In 2012, a young Steve . read a piece from The Verge about body hacking. It started with an anecdote about a piercing shop in Pittsburgh that implanted neodymium magnets in people’s fingertips, using nothing but ice cubes for anesthetic. This was the coolest thing in the world to my 15-year-old brain.

Of course my parents banned me from going to Pittsburgh for the procedure (as if I could, without a car or driver’s license), and they were probably right to do so – those magnets weaken over time, leave out your sixth sense and only scar tissue in your fingers to show for the effort. But the concept of body modification, of taking this rickety collection of organic matter and making it? betterLake fitnever left my mind.

So when someone implants an experimental chip in their arm to act as a car keyI get it. The video below is timestamped to show the chip’s function and skip the implant procedure, but be warned that the first 31 seconds of the clip show a man’s hand being surgically cut open to insert a microchip. to place.

Tesla Key Chip Implant

Okay, “experimental” might be a bit much. The chip is a multi-function NFC chip, currently in beta testing, but soon to be a production model. The tester is Brandon Dalaly, a Tesla owner and apparent body modification enthusiast. And while his chip is a new design, he’s far from the first to implant Tesla-controlling hardware into his body.

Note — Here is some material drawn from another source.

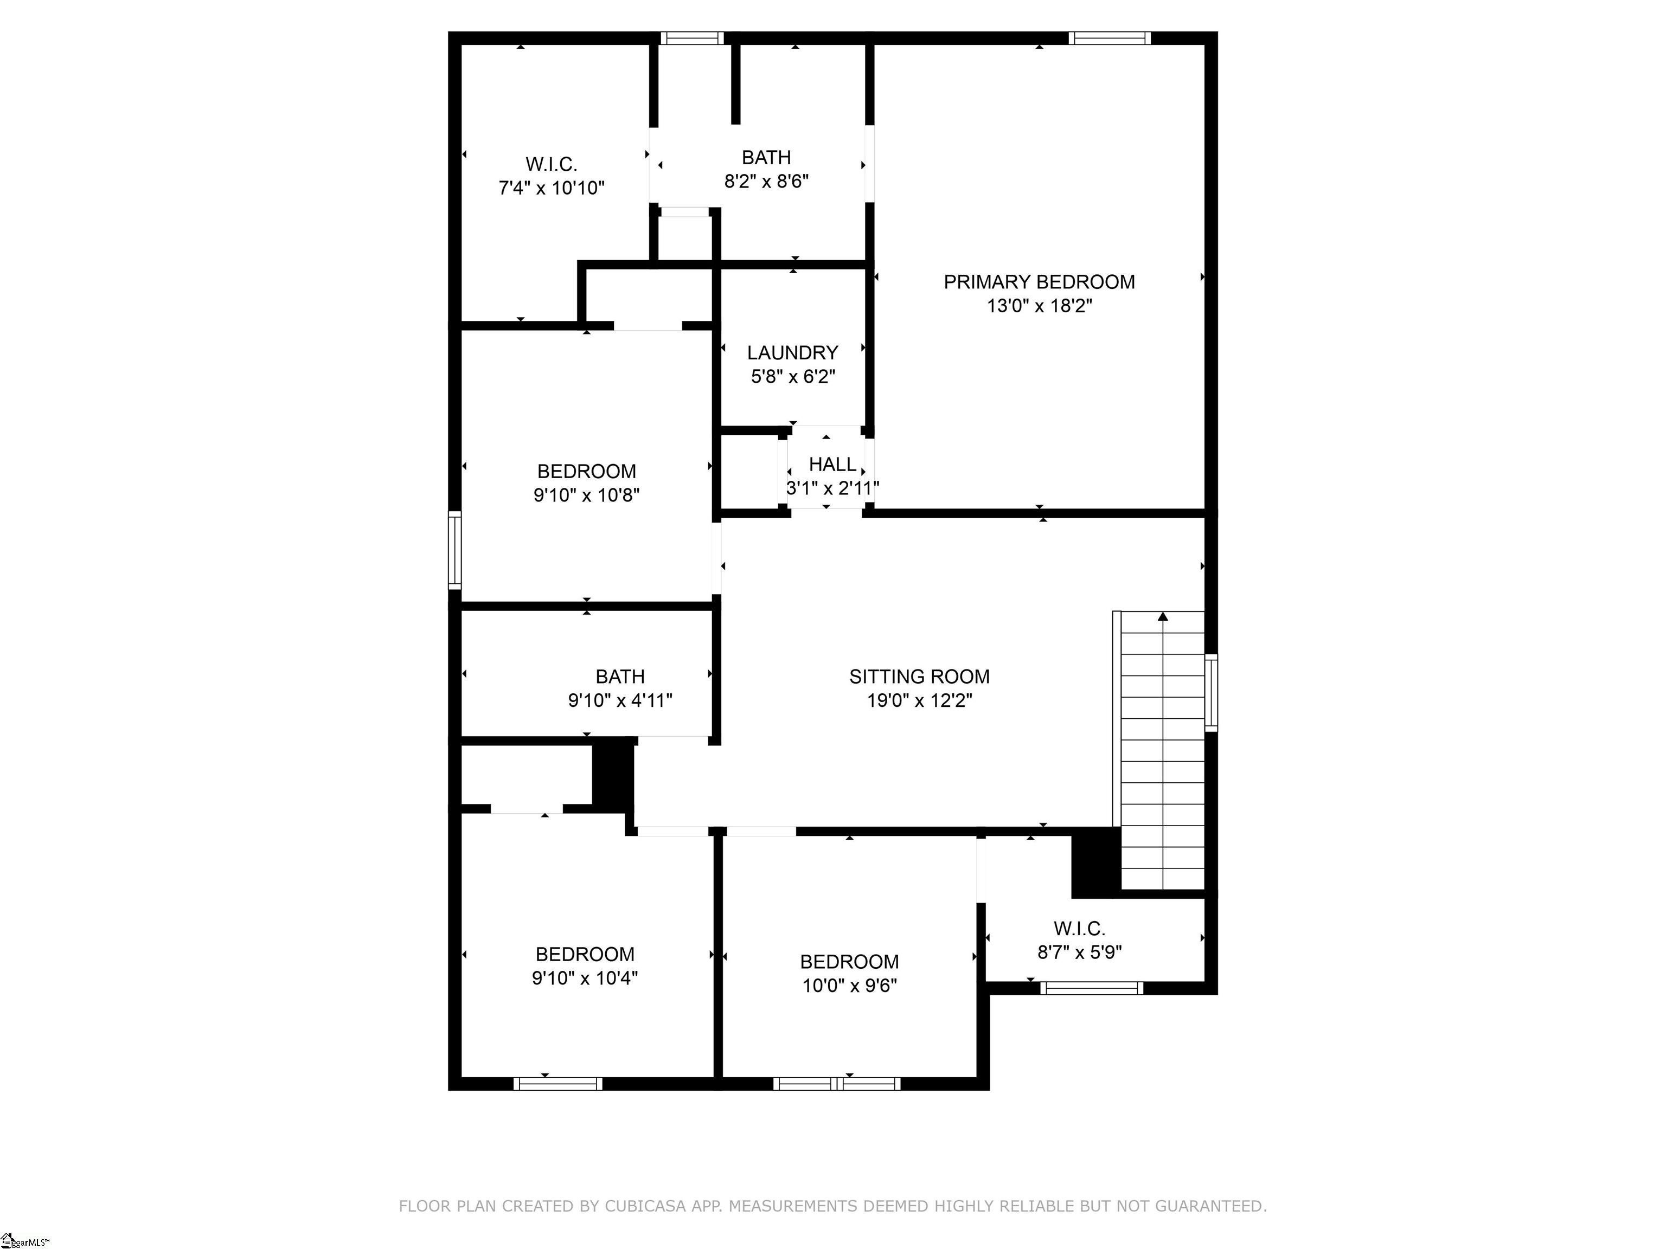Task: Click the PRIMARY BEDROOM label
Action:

Back in 2019, USA today ran a story software engineer and body-mud Amie DD and her Tesla-compatible upgradecalls it a “damn hack.” Amie DD’s work predates Dalaly’s beta chip, so she took an alternative approach: tearing the NFC tag off her car’s wallet-style key and having it encased in a bio-safe polymer before using it. implanted him in her arm.

Tesla Model 3 Chip Install – WARNING THERE IS BLOOD

Amie DD teamed up with a company called VivoKey to make the NFC chip implantable, leading to: a product called the TeslaFlex which can be bought from well-known biohack store Dangerous things. But the TeslaFlex had problems: it was only possible unlock do not operate the Tesla.

Look, Tesla keys run a little software called a Java mapused for secure communication between the card and the car. So VivoKey went back to the drawing board and developed a new implantable chip that can run those applets. The result? The VivoKey Apex — the same beta chip that Dalaly installed and demonstrated.

Of course, it’s not much more convenient to use the back of your hand to unlock your car than a key or phone. But the idea of ​​expanding the human body, enabling it to do things far beyond what evolution or biology can muster, is still incredibly interesting and appealing. when we go live in a cyberpunk dystopiawe might as well get the fun high-tech benefits.